Garrison Keillor Bashes Non-Christians

Garrison Keillor's latest salon.com essay is entirely too full of Christian Triumphalism. Some reader responses have suggested that his essay has drifted into coded anti-Semitism.

Here's a brief quote from his essay:
There are people who feel "excluded" by Christian symbolism and are offended by the manger and the angels and the Child, but there have always been humorless, legalistic people. Complaint is an American art form, and in our time it has been raised to an operatic level. To which one can only say: Get a life. When you go to France, you don't expect a stack of buckwheat pancakes for breakfast or Le Monde to print box scores. You're in France. Now you're in America. It's a Christian culture. Work with it.
According to a 2001 American Religious Identification Survey (ARIS) survey of religious identification, 76.5% of the US population (159 million Americans) identify themselves as Christian. Given this current majority, it's very easy for the Christian Triumphalist bully to tell us "It's a Christian culture. Work with it."

However, it's never safe to assume that one can always be the bully.

The 76.5% of persons identifying as Christian is a decline from 86.2% in 1990.

Christian self-identification has dropped 9.7% in 11 years.

This decline is identical to that observed in Canada between 1981 and 2001. If this trend continues, then by about the year 2042, non-Christians will outnumber the Christians in the U.S. By about the year 2023, non-Christians will outnumber Christians in Canada.
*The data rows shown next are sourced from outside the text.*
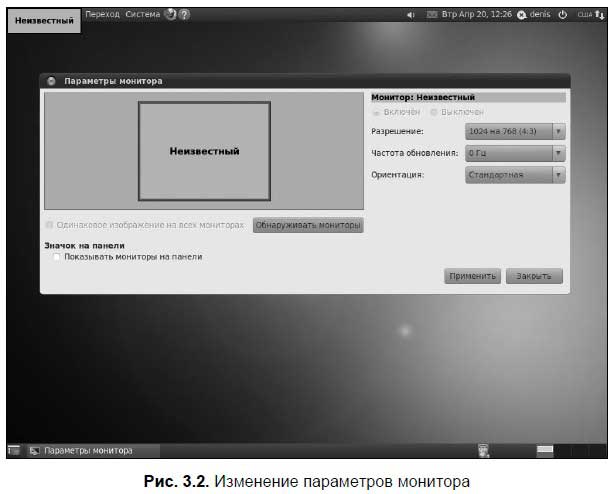Click the show desktop icon in the bottom panel

click(14, 450)
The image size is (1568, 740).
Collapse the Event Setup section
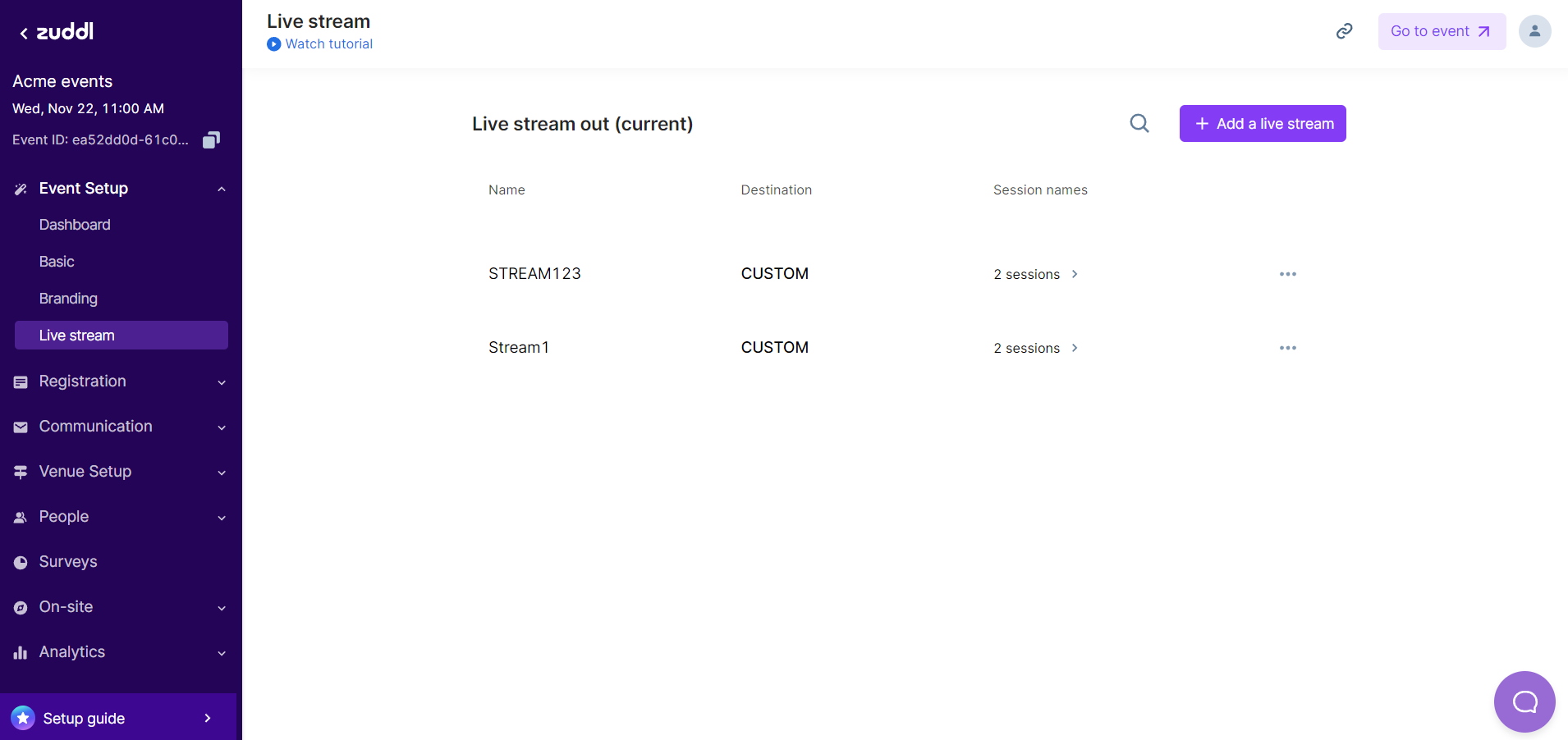(x=221, y=189)
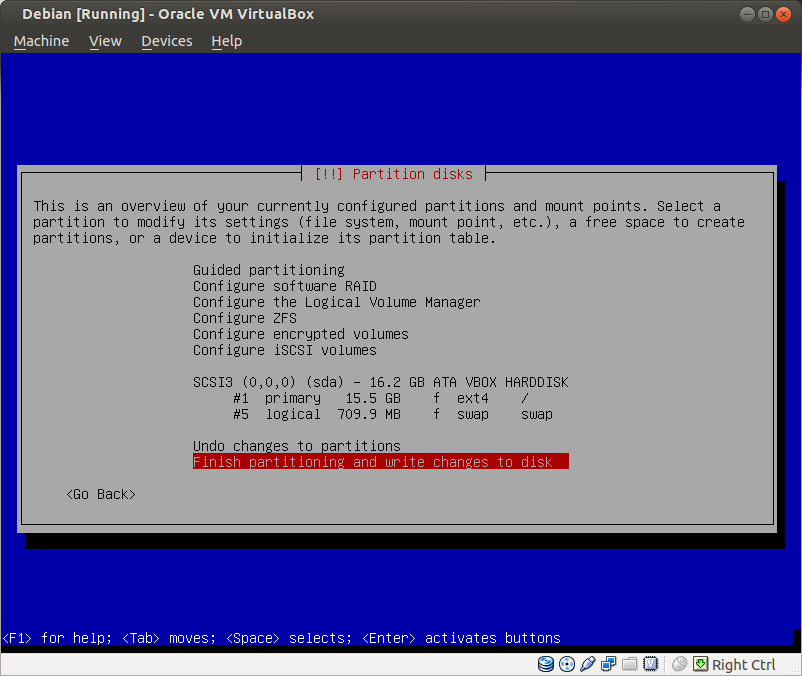Open the Devices menu
This screenshot has height=676, width=802.
tap(166, 41)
Given this demographic trend in the US and Canada, perhaps a dose of Christian humility is in order here?

1 comment:

LaReinaCobre said...

I don't know who these people are who are offended by mangers and angels. Wha? I know many people who aren't Christians, and also some people who don't celebrate Christmas, and their attitude is one more of ambivalence than hostility. Maybe Christians are so shocked that some people just don't care about little angels or elves or Santas or what-have-you and read this as hostility.

I think a dose of humility is in order not because they might one day be a minority, but because it will help them reconsider their own behavior and attitudes towards people who practice different beliefs from them.